As a card-carrying member of the "bitter block", I have a number of bones to pick with an intellectual trend on the left that I like to call the "psychologization of belief." I’ll define it as a rhetorical move which dismisses opposing claims by relegating to the status of signs and symptoms of underlying mental illness. The hard-core psychologizer will insist, therefore, that all supporters of authoritarianism experienced childhood trauma , that all oppenents of gay-marriage are irrationally homophobic, etc., etc.

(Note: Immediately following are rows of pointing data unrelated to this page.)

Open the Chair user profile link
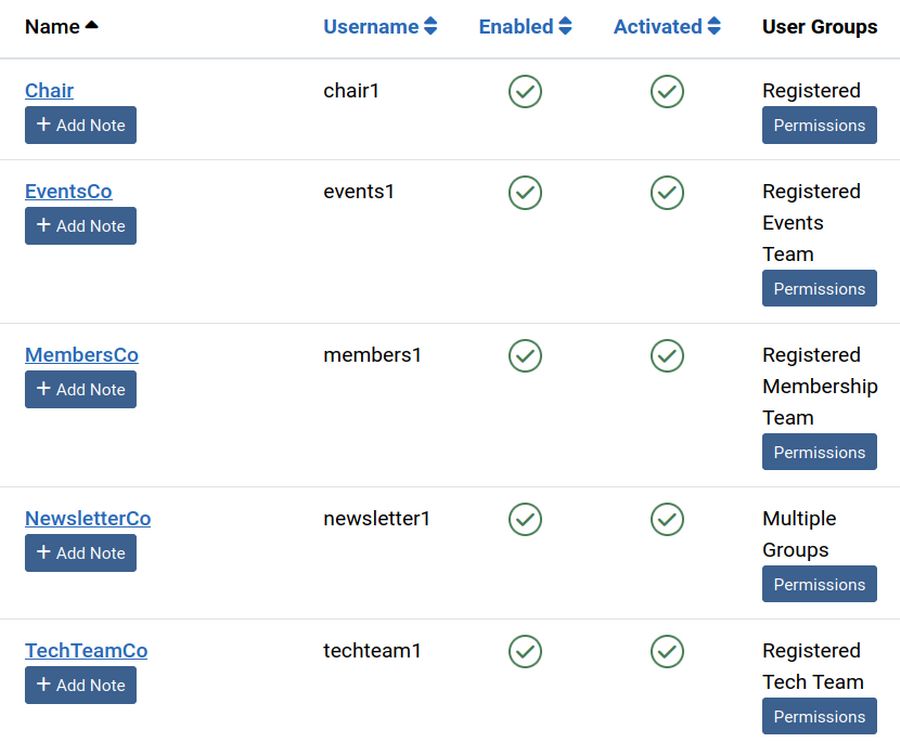The width and height of the screenshot is (900, 742). tap(49, 91)
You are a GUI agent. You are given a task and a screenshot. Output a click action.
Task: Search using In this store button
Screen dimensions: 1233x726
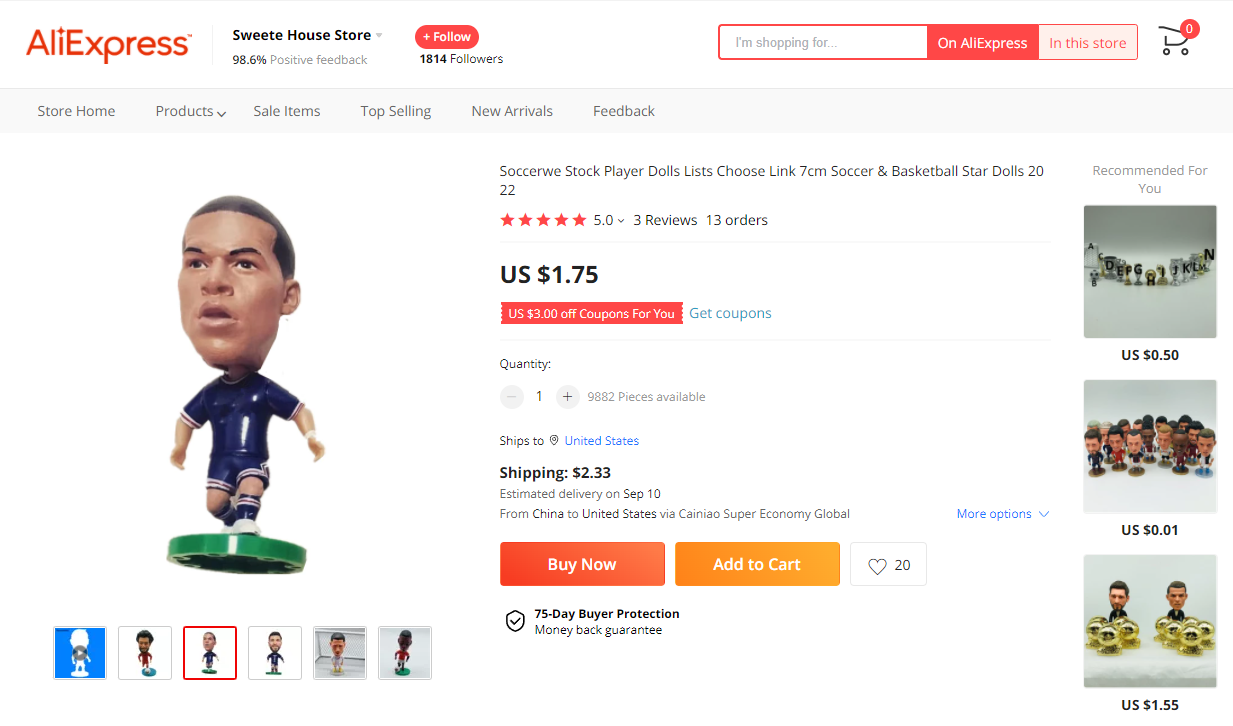pyautogui.click(x=1087, y=43)

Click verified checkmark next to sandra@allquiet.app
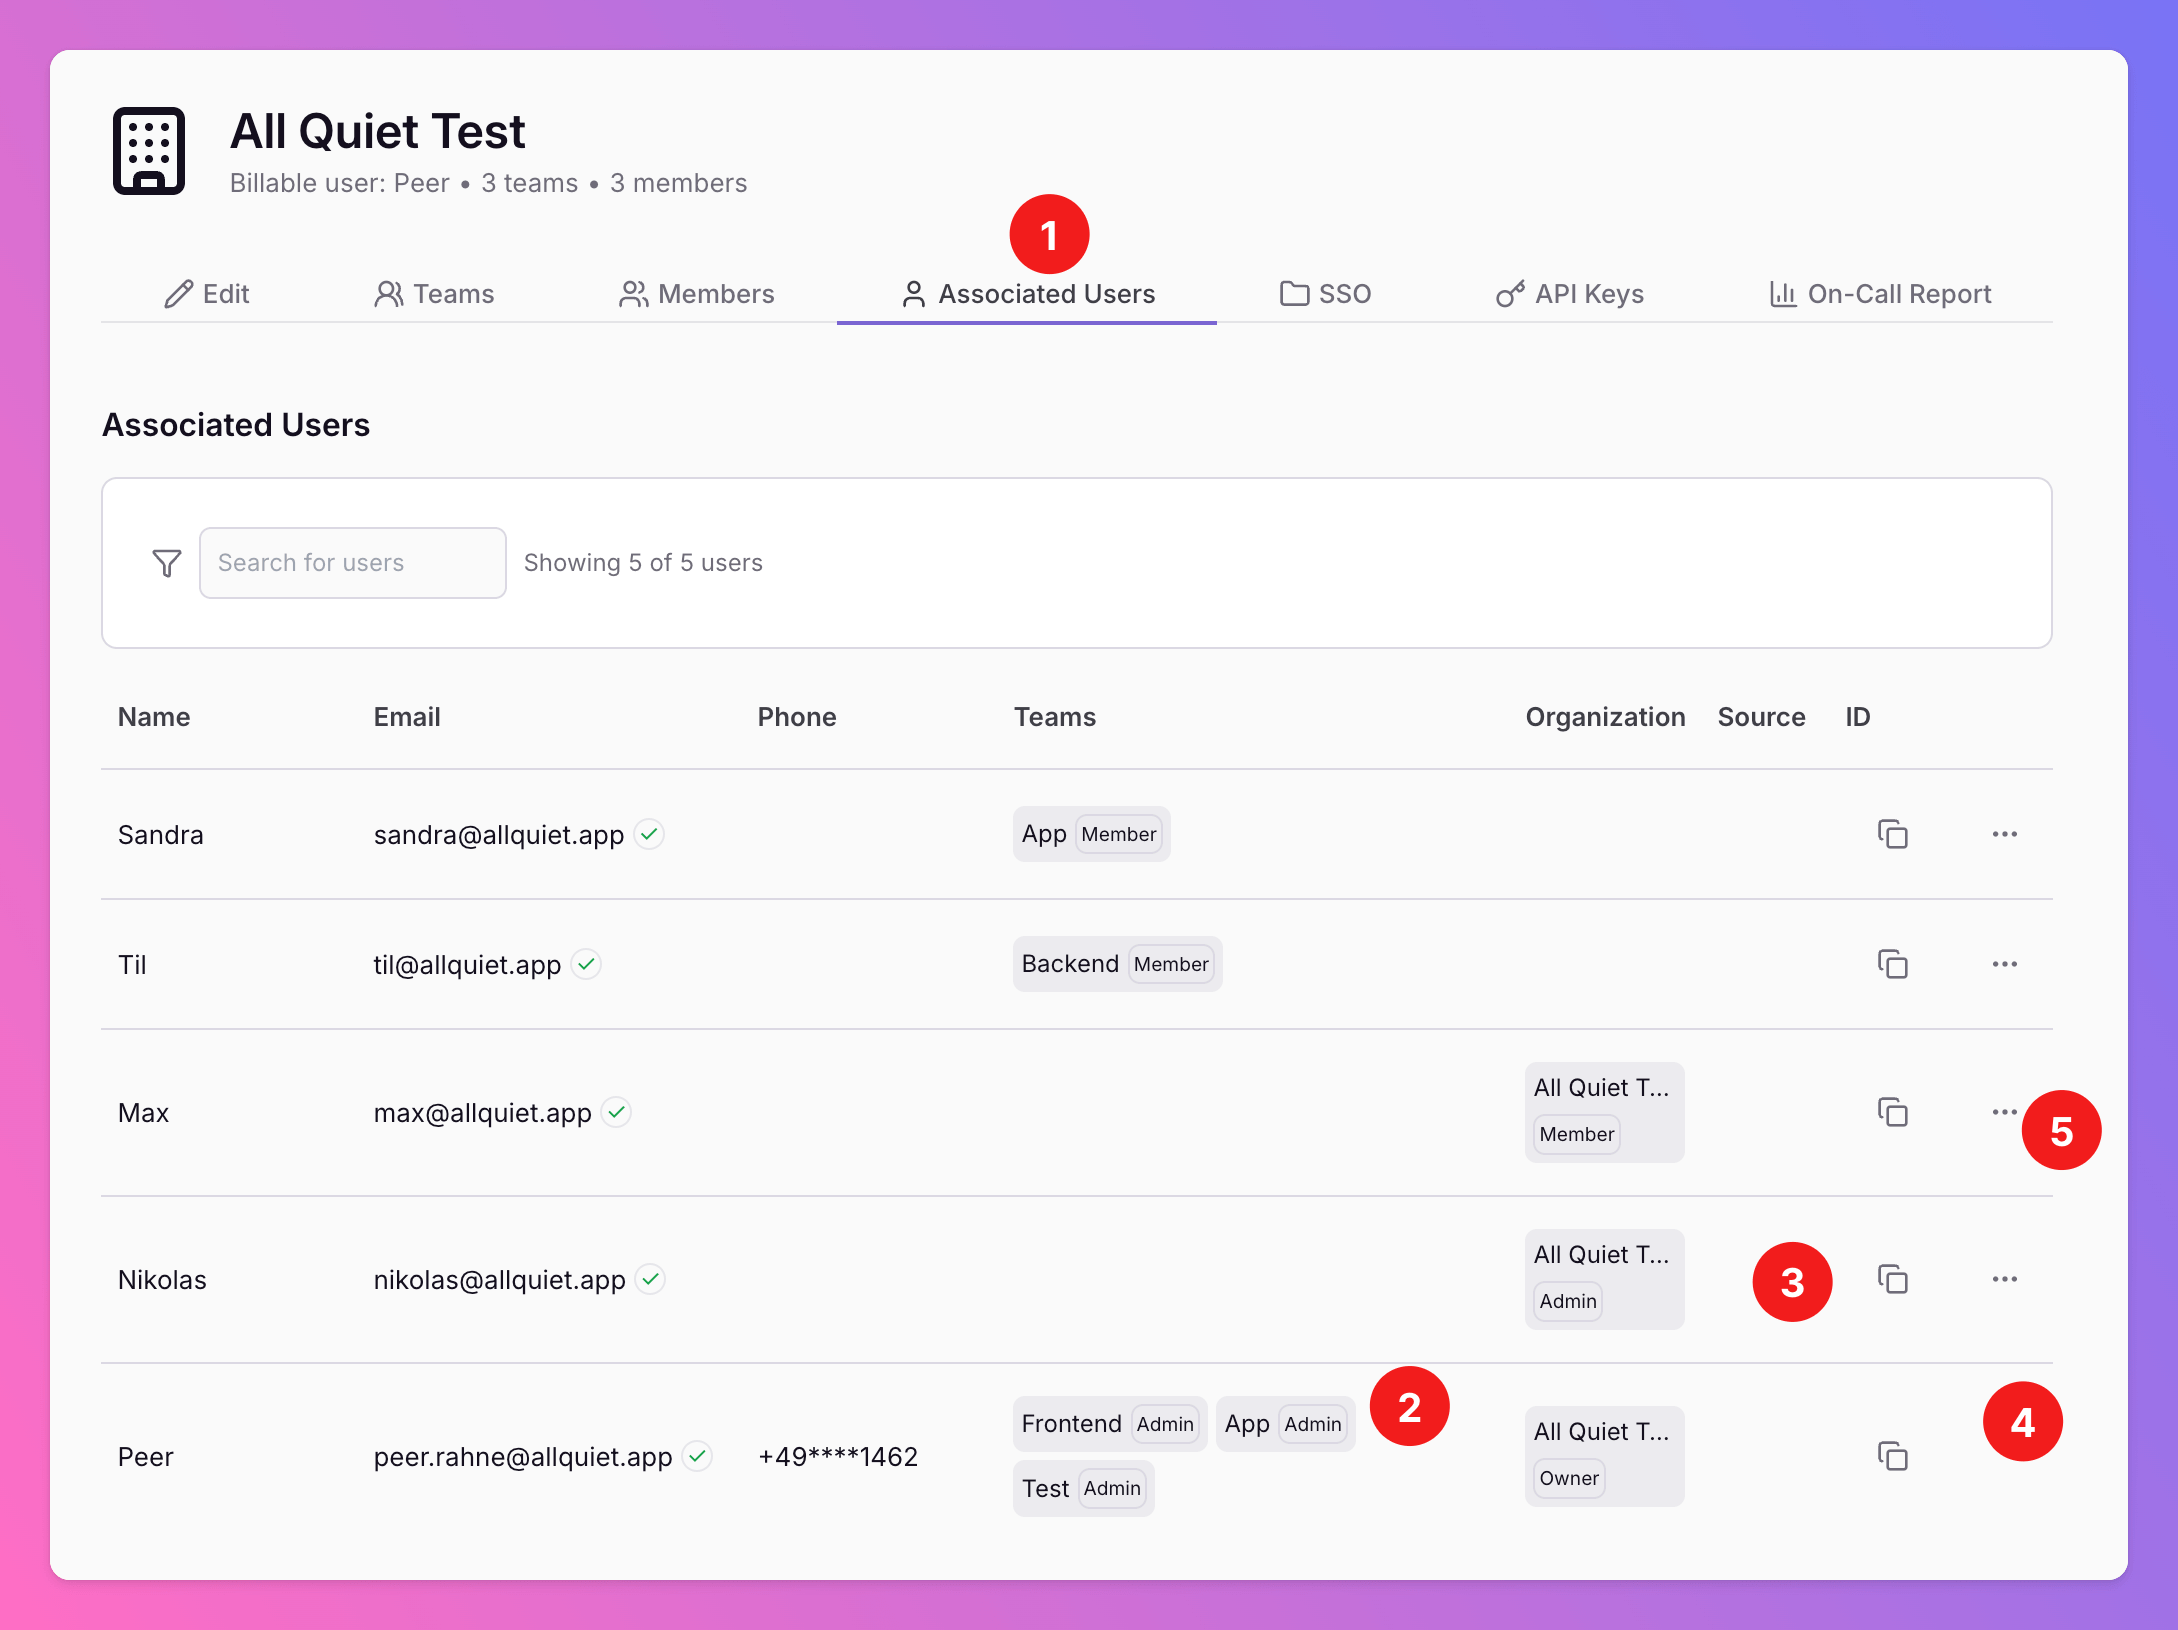(649, 834)
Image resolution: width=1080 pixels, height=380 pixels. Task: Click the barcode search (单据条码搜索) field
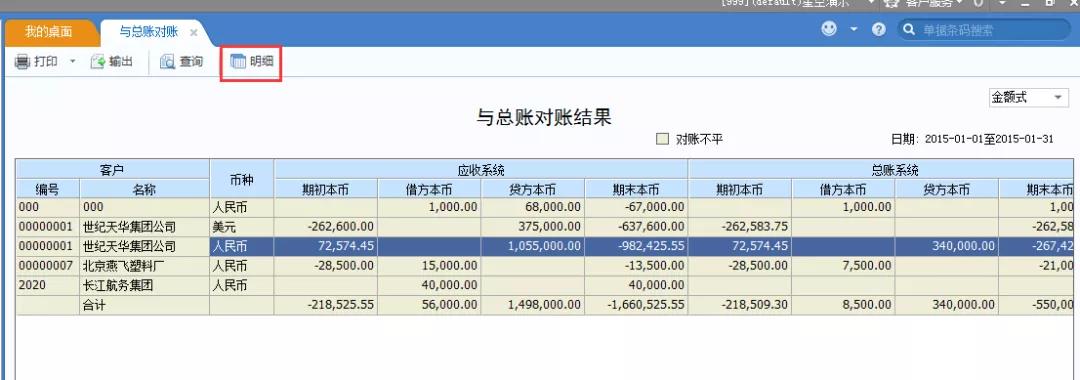pos(984,30)
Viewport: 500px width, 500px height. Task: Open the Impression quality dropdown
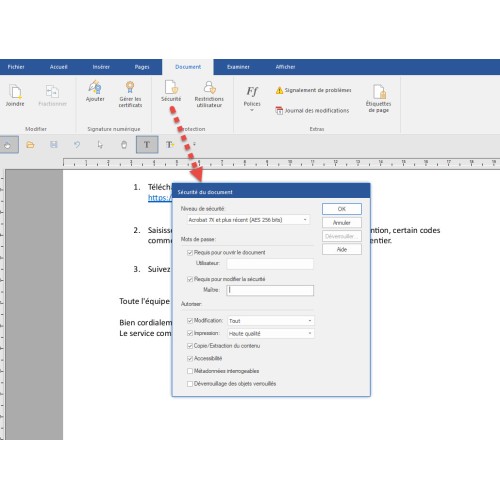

The trouble with this sort of speech-act, as I explained in an earlier defense of Helen’s " ground rules of blogging, " is that when used inappropriately it effectively shuts down discourse. The more nuanced question naturally arises, then, as to whether psychologization can be deployed appropriately and effectively against an opponent who is actually arguing in bad faith; i.e. an interlocutor who constructs ad-hoc and dishonest arguments in support of a proposition which that person holds unconditionally. (I use the value-neutral term here in order to avoid wading into the shark-infested waters of what constitutes an irrational or "psychologically driven" belief. As y’all might have surmised by now, I’m a pretty big fan of irrationality.) In other words, can psychologization, properly deployed, force us to lay all our cards on the table and thereby improve discourse?
I have a strong inclination towards a "no" answer, and it doesn’t just come from the fact that a regime of psychologization would take much of the beauty and flourish out of rhetorical combat. The simple fact is that certain kinds of emotional reactions and associations are more acceptable to the arbiters of "reasonability" than others. Thus, notions of universal brotherhood are uncontroversial in a way that prejudice in the Burkean sense is not, despite the almost unimaginably greater amount of suffering caused by the former. Until we win the meta-battle, conservatives will be stuck with making bad-faith arguments in the interests of electoral success. Call it another casualty of the awful provincialism of the Left.